Mit dem Gesetzentwurf der Bundesregierung (BT-Drs. 20/14345), eingebracht am 20. Dezember 2024, wurde der § 18b BetrVG in das geplante Tariftreuegesetz integriert. Dieser Paragraph sah eine befristete Einführung der Online-Stimmabgabe für die regulären BR-Wahlen 2026 vor. Doch die Gesetzeslage ist ins Stocken geraten – und zwar kurz vor Inkrafttreten.
Was sieht § 18b BetrVG vor?
- Ergänzende Online-Stimmabgabe möglich (nicht als Ersatz)
- Zustimmung von Arbeitgeber und Betriebsrat erforderlich
- Nur BSI-zertifizierte Wahlsysteme erlaubt (nach Schutzprofil BSI-CC-PP-0121)

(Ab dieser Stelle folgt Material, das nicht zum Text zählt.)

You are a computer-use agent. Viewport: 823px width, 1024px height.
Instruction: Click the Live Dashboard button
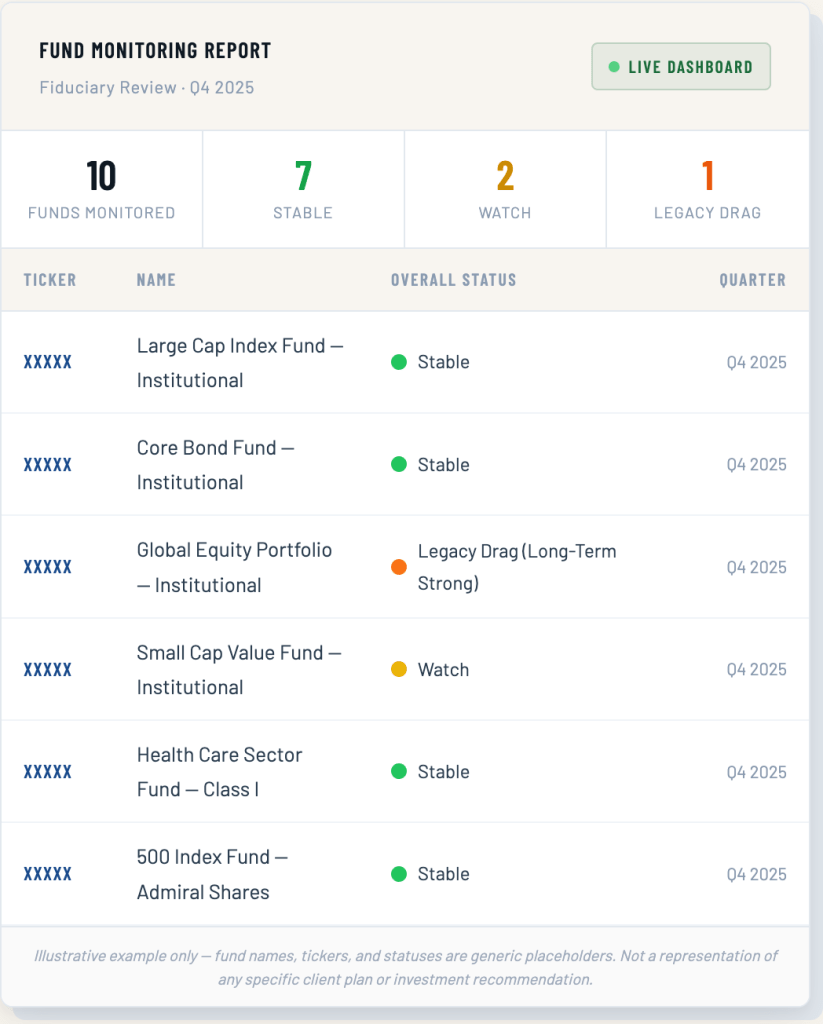(681, 67)

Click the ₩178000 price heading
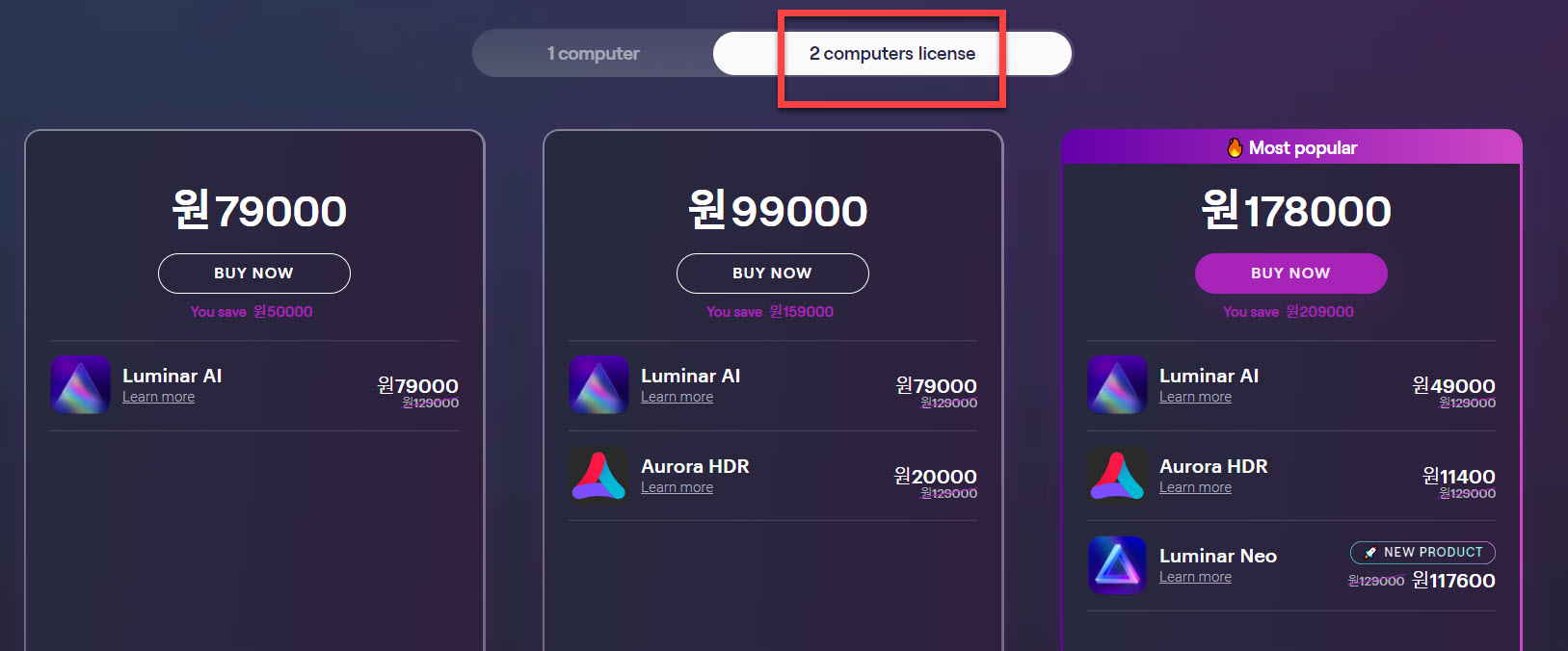click(x=1296, y=210)
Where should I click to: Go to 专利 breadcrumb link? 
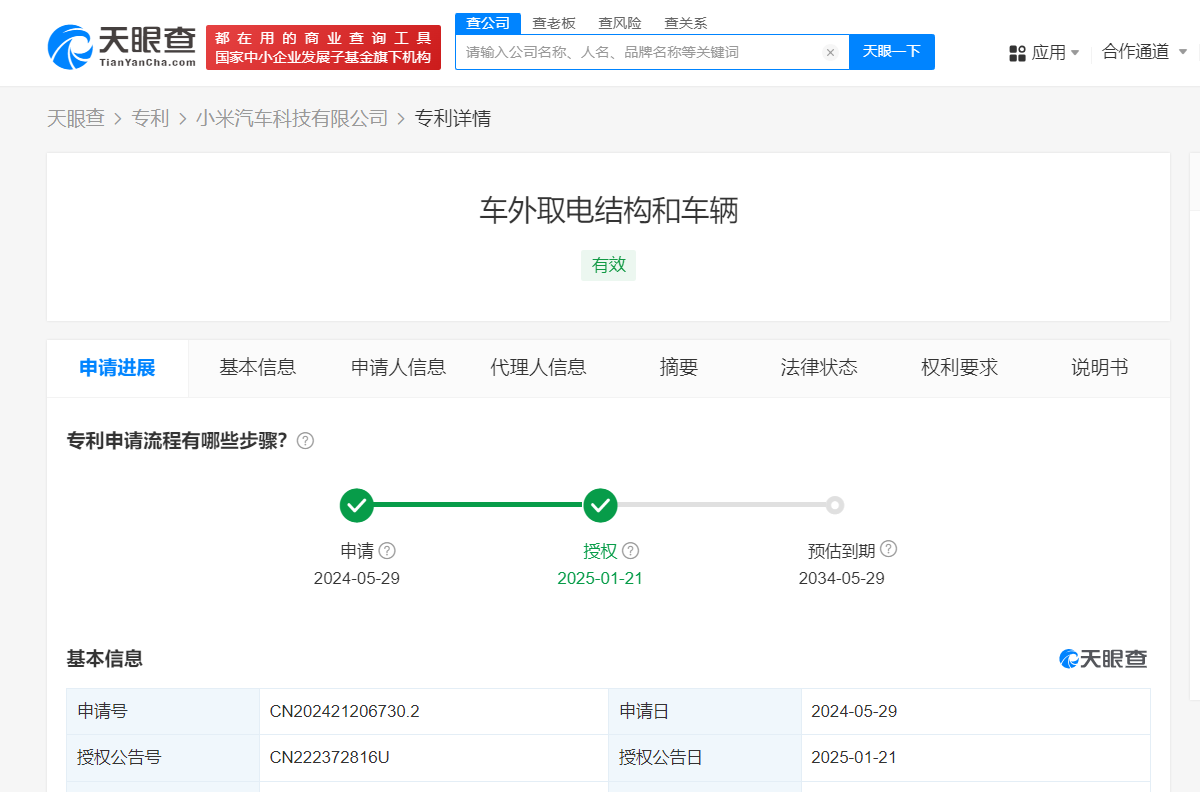(x=151, y=119)
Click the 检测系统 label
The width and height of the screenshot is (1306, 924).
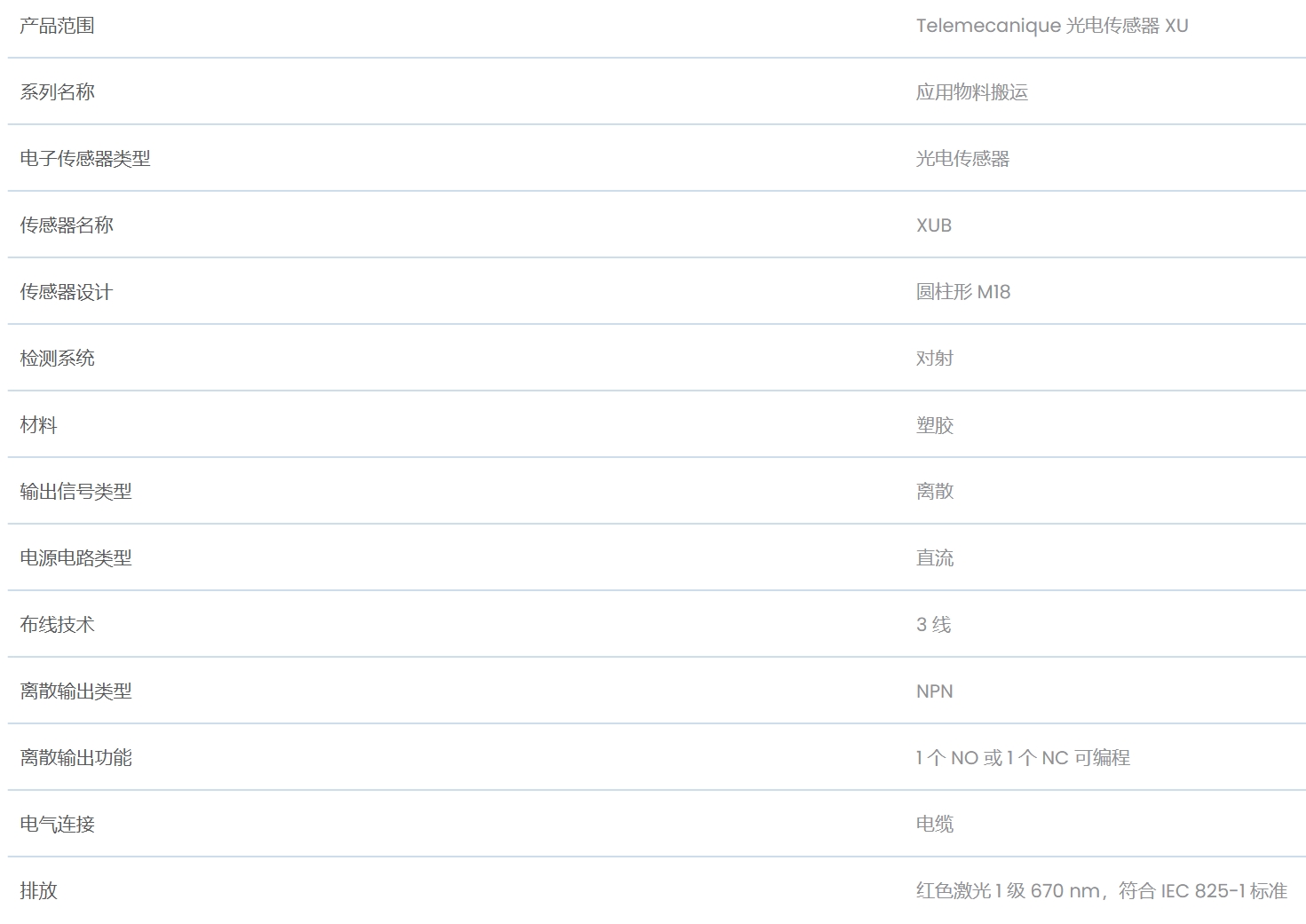click(57, 359)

- Wahlvorstand spätestens 26 Wochen vor Ende der Amtszeit zu bestellen
- Meldung an das BMAS erforderlich
- Evaluation nach der Wahl durch das BMAS
- Detailregelungen sollen per Rechtsverordnung erfolgen
Der Gesetzgebungsprozess – und sein Stillstand
Obwohl der Bundesrat keine Einwände erhob (BR-Drs. 588/24), wurde das Gesetz im Bundestag nicht mehr beschlossen. Grund: Der Koalitionsbruch der Ampel und die damit verbundene vorzeitige Auflösung des Bundestages. Der Entwurf fiel somit der Diskontinuität anheim. Aus parlamentarischer Sicht ist das Gesetz damit nicht mehr existent. Auch eine Verabschiedung bis zum vorgesehenen Inkrafttreten am 01.07.2025 gilt als äußerst unwahrscheinlich.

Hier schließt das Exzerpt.